Tuesday, April 05, 2005

More examples

Auburn Ave. Summary Statement

8. God has decreed from the foundation of the world all that comes to pass, including who would be saved and lost for all eternity. Included in His decree, however, is that some persons, not destined for final salvation, will be drawn to Christ and His people only for a time. These, for a season, enjoy real blessings, purchased for them by Christ’s cross and applied to them by the Holy Spirit in his common operations through Word and Sacrament (Hebrews 6:4-6; Matthew 25:14ff; etc.).

Here is a perfect example of objective power in the sacrament. Those who are not elect can and do get the blessings of Christ on the cross by taking the sacrament. It is granted that they will not be saved because at some point they will frustrate with unbelief the power of the sacrament. This is new theology of sacraments that is arising in the Reformed churches.


Mark said...


Have you read the Westminster Confession?

Geoff said...

Mark, Care to elaborate?

Lee said...

Rev. Horne,

I have read the Westminster, though I subscribe to the Three Forms of Unity and therefore do not have the same expertise on the WCF as you. I will tell you where I think the above statement of Auburn Avenue contradicts the Westminster, and you are welcome to further discuss my assertions.

One thing that I think is important with regard to any confession or creed is the order in which things appear.
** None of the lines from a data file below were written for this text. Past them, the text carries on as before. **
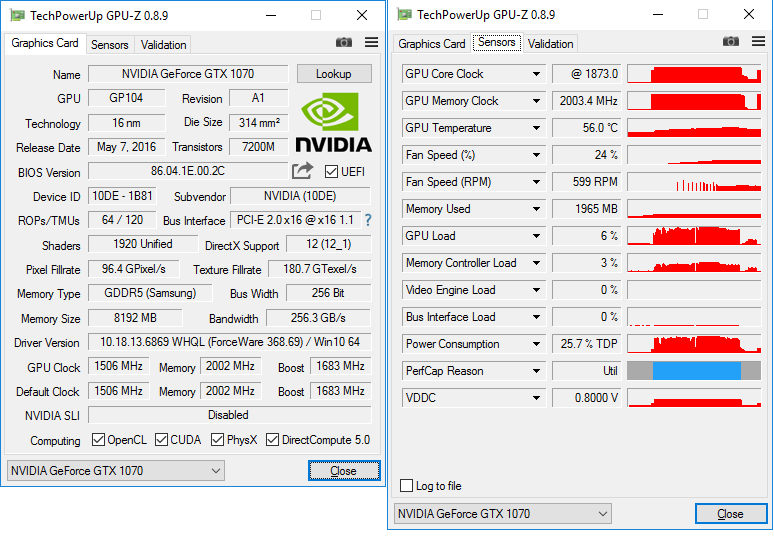Click the Bus Interface question mark icon
Screen dimensions: 774x536
point(367,220)
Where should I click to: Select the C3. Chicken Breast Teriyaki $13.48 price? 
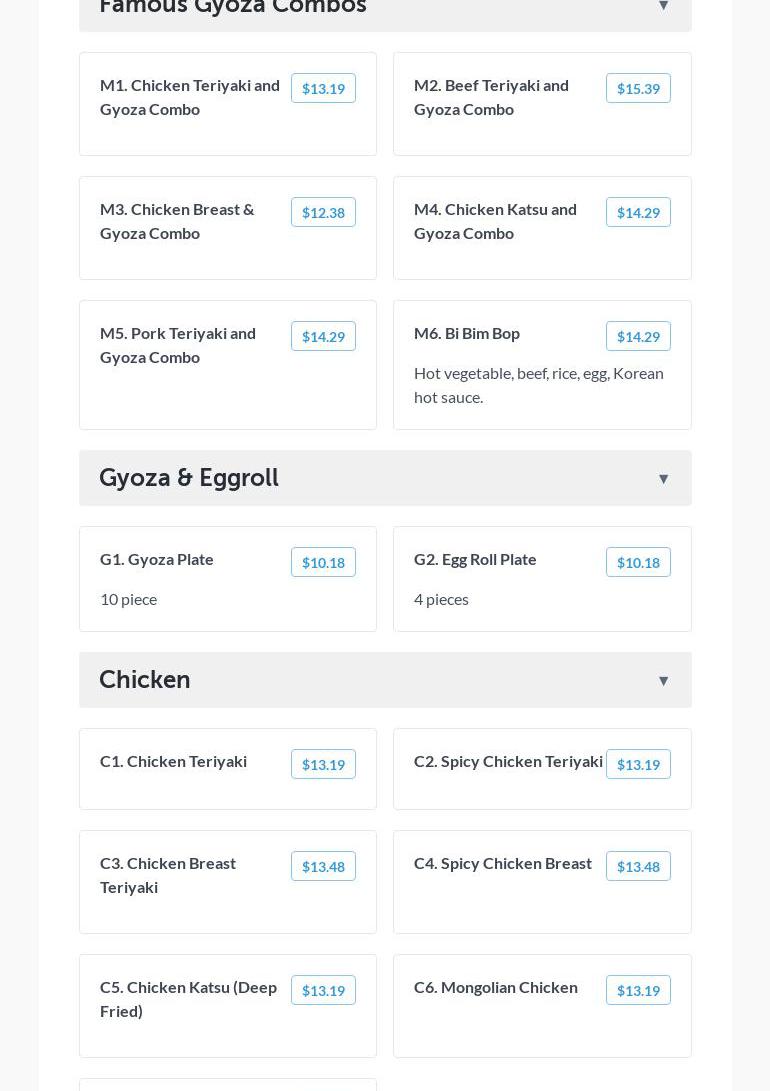[323, 867]
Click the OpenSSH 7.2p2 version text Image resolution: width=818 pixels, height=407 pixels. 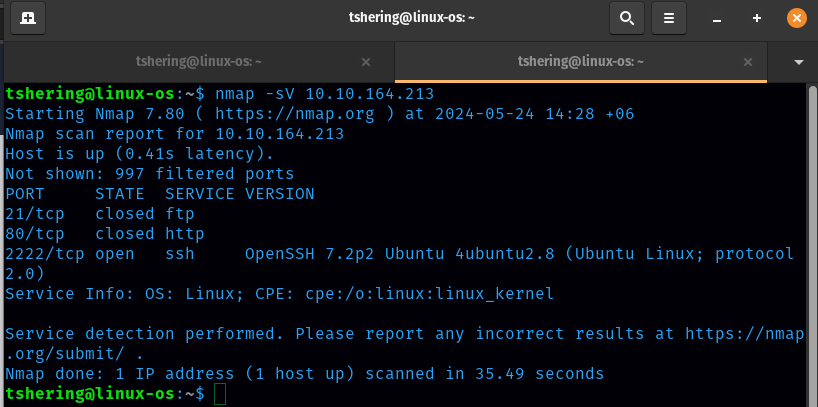[x=400, y=254]

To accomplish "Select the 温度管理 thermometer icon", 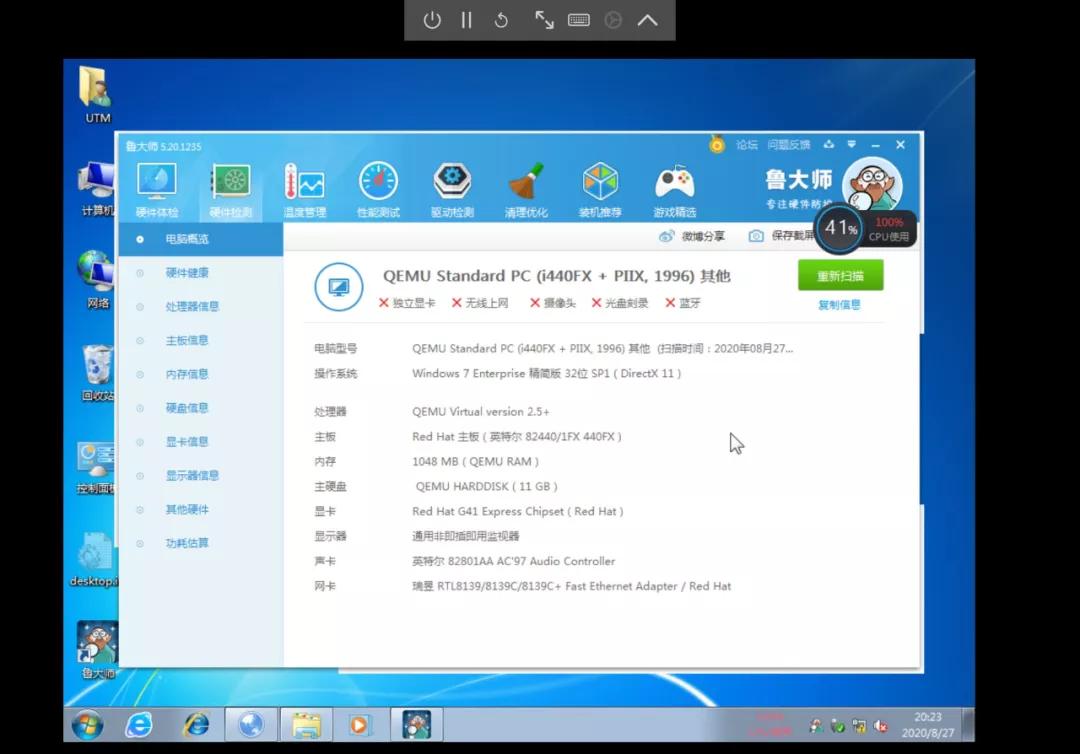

Everything that is mentioned in the Westminster in the section on baptism should be read through the lens of what is discussed in the preceding chapter on sacraments.

WCF 27.1 seems to me to indicate that the sacraments are instituted to “represent Christ and His benefits; and to confirm our interest in Him; as also, to put a visible difference between those that belong unto the Church and the rest of the world.” Yet, the AAPC seems to say the sacraments do more than represent Christ to us, to actually unite us to Christ. The WCF does go on to say that baptism is “a sign and seal of the covenant of grace, of his ingrafting into Christ,”(28.1), but this should be read with an understanding of the previous definition of sacrament. The Westminster stated that the benefits are represented to us in the sacraments, not conferred. I also believe a key phrase is found in 28.6 where the efficacy of baptism, not tied to the moment of baptism, is “not only offered but really exhibited, and conferred, by the Holy Ghost, to such (whether of age or infants) as that grace belongeth unto.” It seems important that the benefit is only given to those to whom the grace of baptism already belongs. In my understanding, the benefit is to the elect who have grace, not just to anyone who happens to eat the bread/wine. Thus, the AAPC statement seems to violate WCF 27.1 and 28.6 by declaring that the benefits are conferred to those who are not elect, who will not persevere to final salvation.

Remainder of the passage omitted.